On Sat, Feb 21, 2026 at 02:19:53PM +0100, Günther Noack wrote:
> OK, I think I understand now.  Our existing recovery code for this
> conflict is this:
> 
> /*
>  * Decrement num_preparing for current, to undo that we initialized it
>  * to 1 a few lines above.
>  */
> if (atomic_dec_return(&shared_ctx.num_preparing) > 0) {
> 	if (wait_for_completion_interruptible(
> 		    &shared_ctx.all_prepared)) {
> 		/* In case of interruption, we need to retry the system call. */
> 		atomic_set(&shared_ctx.preparation_error,
> 			   -ERESTARTNOINTR);
> 
> 		/*
> 		 * Cancel task works for tasks that did not start running yet,
> 		 * and decrement all_prepared and num_unfinished accordingly.
> 		 */
> 		cancel_tsync_works(&works, &shared_ctx);
> 
> 		/*
> 		 * The remaining task works have started running, so waiting for
> 		 * their completion will finish.
> 		 */
> 		wait_for_completion(&shared_ctx.all_prepared);
> 	}
> }
> 
> When I wrote this, I assumed, as the last comment states, that the
> task works which we could not cancel, are already running.
> 
> I was wrong there, because I had misunderstood task_work_run().  When
> the task works get run there, it first *atomically dequeues the entire
> queue of scheduled task works*, and then runs them sequentially.
> 
> That is why, if we have one task work that belongs to the first
> landlock_restrict_self() call and one which belongs to the other, the
> task work which is scheduled later can (a) not be dequeued with
> cancel_tsync_works() any more, and (b) also has not started running
> yet.
> 
> Now the only thing that is necessary to produce the deadlock is that
> we have a pair of threads where the task works for the restriction
> calls have been scheduled in different order.  When the two
> landlock_restrict_self() calls end up in the recovery path quoted
> above, they will wait for one of their task works to run which is
> blocked from running by another task work that is scheduled before and
> does not finish either.
> 
> (Just pasting a brain dump here to save you some time hunting for the
> root cause. I don't know the best solution yet either.)

Let me propose the following fixes:

1. Immediate fix for that specific issue
----------------------------------------

Proposal:
* Remove the wait_for_completion(&shared_ctx.all_prepared)

Task list =
1. Transcribe the Landlock thread excerpt from "On Sat, Feb" up to and including "few lines above.".
2. Recast the paragraph of the Landlock thread excerpt that begins "That is why, if we have one task work" as a short list, keeping its main facts.
3. Write the next part of the Landlock thread excerpt, picking up from where it stops.
The data that follows has no connection to the Landlock thread excerpt.

Supplied entries =
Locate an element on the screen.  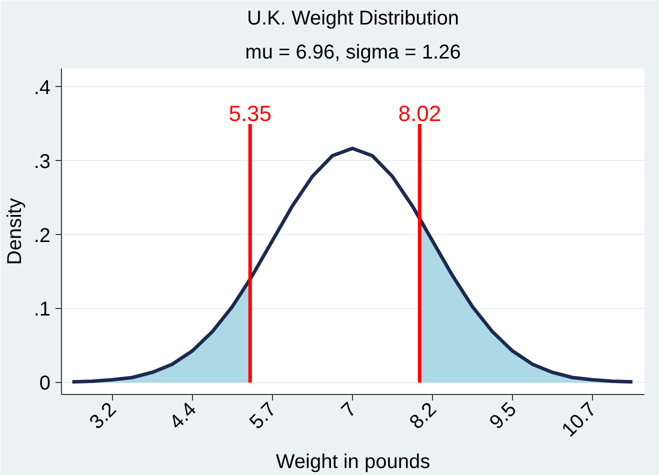
chart-subtitle: mu = 6.96, sigma = 1.26 is located at coordinates (353, 53). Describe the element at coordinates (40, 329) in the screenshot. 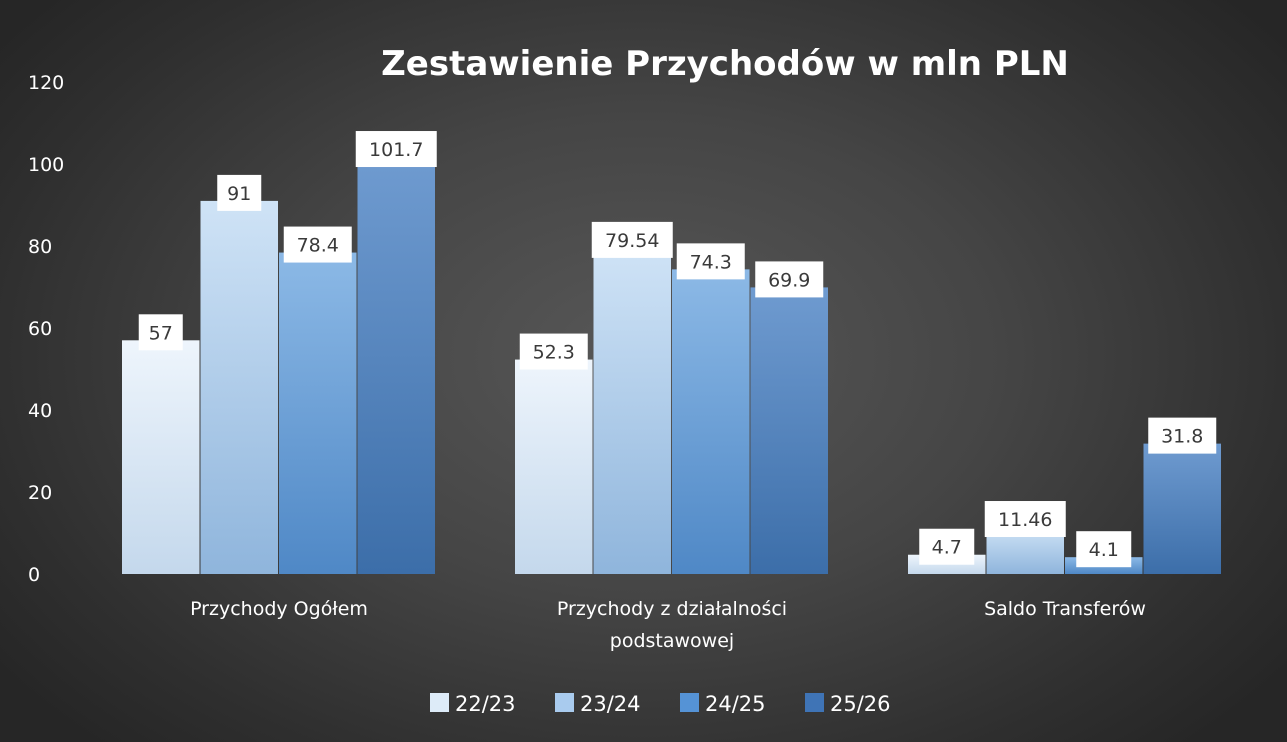

I see `y-tick-label: 60` at that location.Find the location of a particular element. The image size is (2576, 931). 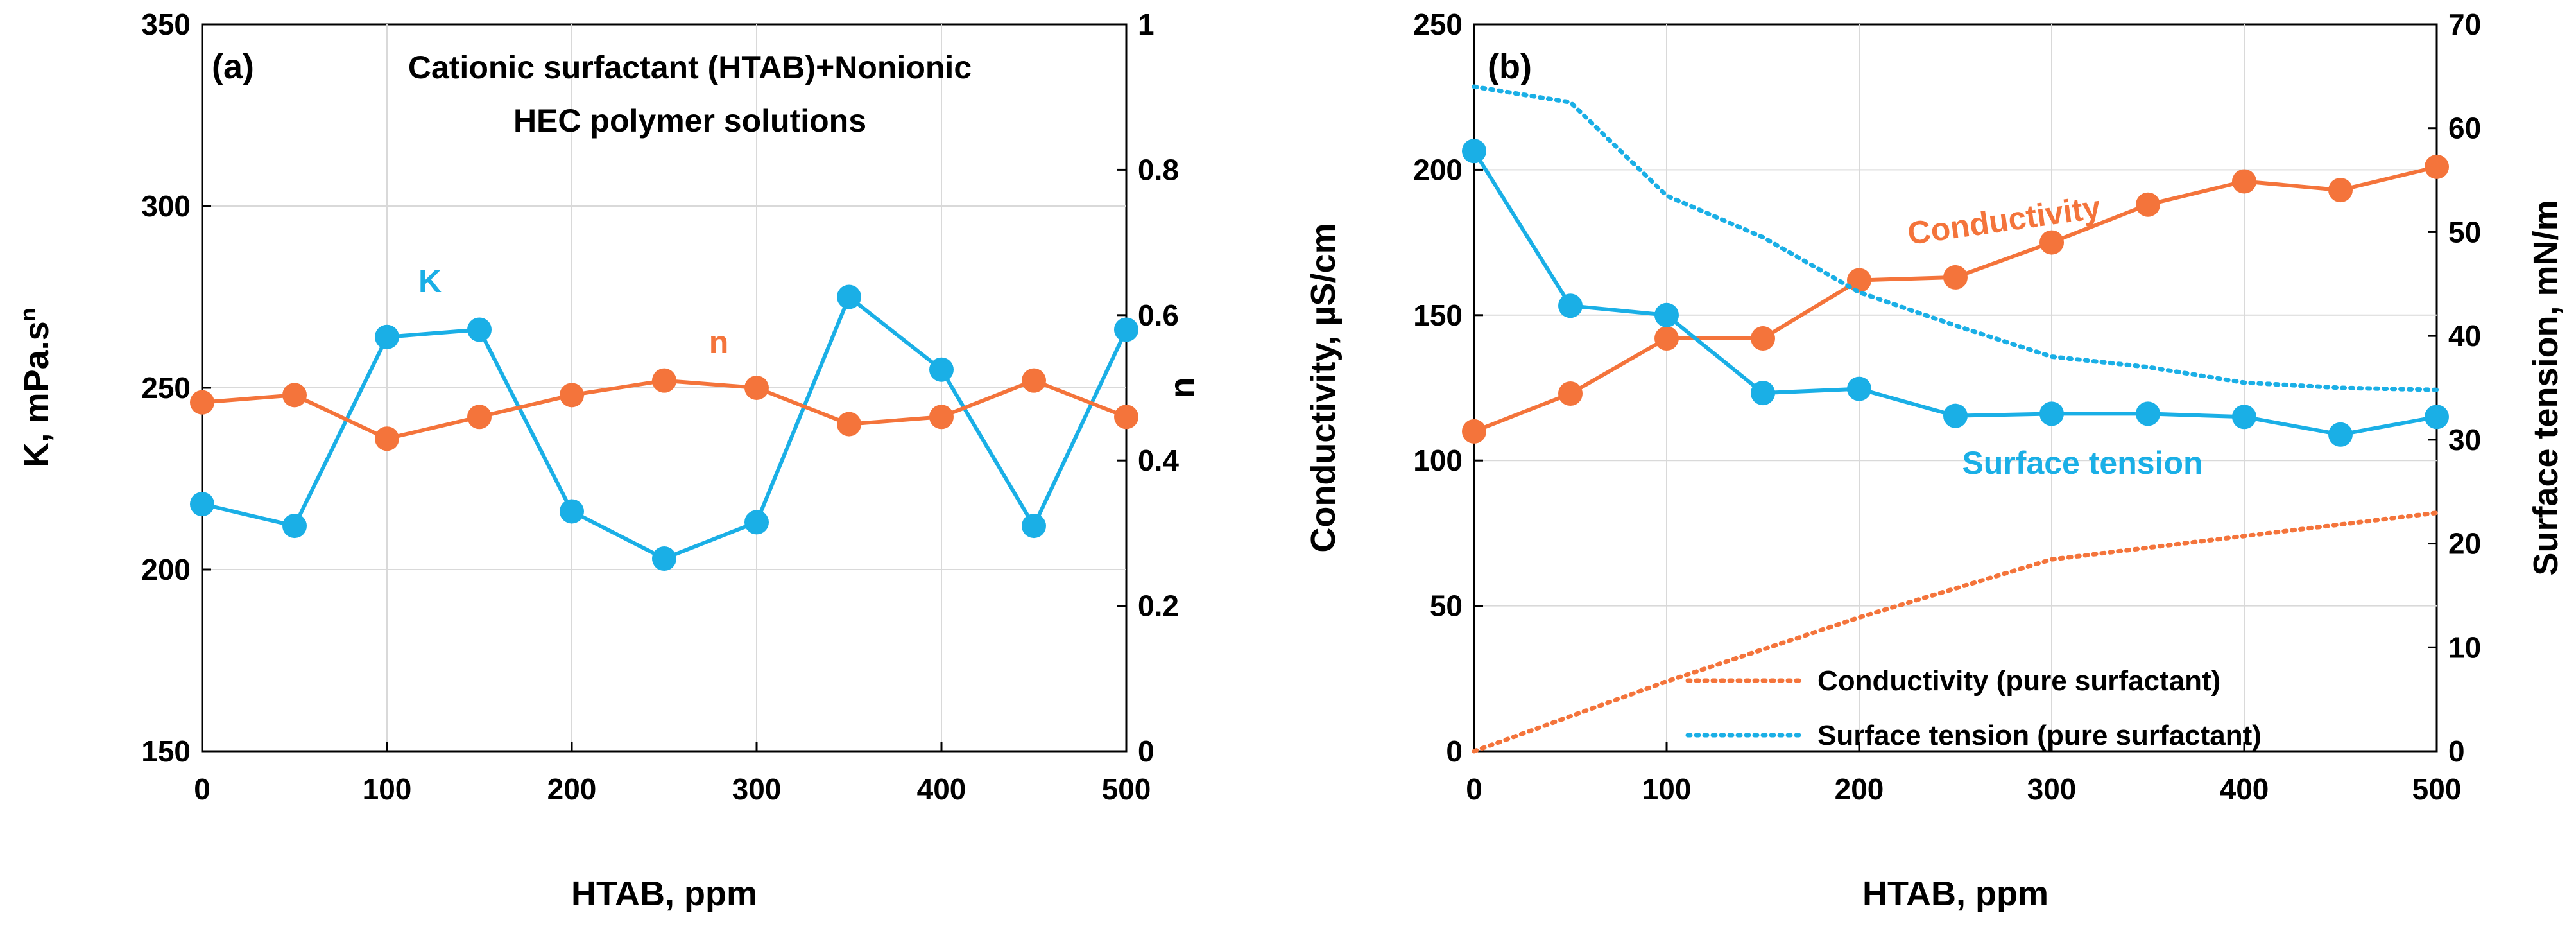

panel-a-y-left-tick-label: 150 is located at coordinates (166, 751).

Answer list =
1.
On Sat, Feb 21, 2026 at 02:19:53PM +0100, Günther Noack wrote:
> OK, I think I understand now.  Our existing recovery code for this
> conflict is this:
> 
> /*
>  * Decrement num_preparing for current, to undo that we initialized it
>  * to 1 a few lines above.

2.
When one task work belongs to the first landlock_restrict_self() call and another belongs to the other call, the task work scheduled later:
- can no longer be dequeued with cancel_tsync_works(), and
- has not started running yet.

3.
  call in the code snippet above.
* Rewrite surrounding comments: Be clear about the fact that
  cancel_tsync_works() is an opportunistic improvement, but we don't
  have a guarantee at all that it cancels any of the enqueued task
  works (because task_work_run might already have popped them off).

This removes the hold-and-wait dependency circle between the threads,
which produces the observed deadlock.  The way that we shut down now
is that we exit the main loop (happens already without it, but we
might also "break" to be explicit).

I think that this fix or an equivalent one is needed here, because in
either way, our assumptions in the quoted code above were wrong.


2. Can we reason constructively about correctness?
--------------------------------------------------

The remaining question: If on the shutdown path, we can not actually
remove all the enqueued task works, under what circumstances are we
even able to interrupt and return from the landlock_restrict_self()
system call?

2.1 For n competing restrict_self calls, n-1 of them need to get interrupted
----------------------------------------------------------------------------

To answer this, consider a multithreaded process with threads named
"red", "green" and "blue" and many additional threads: When "red",
"green" and "blue" enforce landlock_restrict_self() concurrently, due
to differing iteration order, we might end up enqueueing the task
works on other threads in all of the following combinations:

  t0:  R G B  <- front of queue
  t1:  R B G
  t2:  G R B
  t3:  G B R
  t4:  B R G
  t5:  B G R

In this configuration, for any of the landlock_restrict_self() system
calls to even return (successfully or unsuccessfully), at least two
threads must receive an interrupt and therefore remove their enqueued
task works from the front of the queue.  Assuming those are green and
blue, we get:

  t0:  R      <- front of queue
  t1:  R
  t2:  G R
  t3:  G B R
  t4:  B R
  t5:  B G R

(This works because after the patch above, all of the enqueued G and B
works finish even if there are remaining G and B works that are still
blocked by an "R" entry.)

Now, "R" is in the front of the queue, and the
landlock_restrict_self() call for the red thread can finish normally,
even without it being interrupted.

Once the "R" task works are done as well, the remaining G and B works
can run and finish as well.

This scheme generalizes: If we have n competing
landlock_restrict_self() calls, then in worst case, at least n-1 of
these system calls need to be interrupted so that they can all
terminate.

2.2 Can we guarantee that two system calls get interrupted?
-----------------------------------------------------------

In case of competing landlock_restrict_self() calls, I think it is
possible that not all relevant system calls get seen.  The scenario is
one where we have a "red" and "green" thread calling
landlock_restrict_self().

  (a set of additional threads)
  t0: task_works: R G
  t1: task_works: G R
  tR: red thread
  tG: green thread

In the red thread, the following happens:
 * Under RCU, count the number of total threads => get a low number
 * Allocate space for that number of task_works
 * Under RCU
   * Enqueue "R" into t0 and t1
   * Enqueue "R" for some of the "additional threads"
   * But we do not have enough pre-allocated space to enqueue "R" for
     the green thread tG.

The same thing happens in the green thread as well.

The result is that we still have a deadlock between t0 and t1, but
neither the red nor the green thread get interrupted so that they can
resolve it.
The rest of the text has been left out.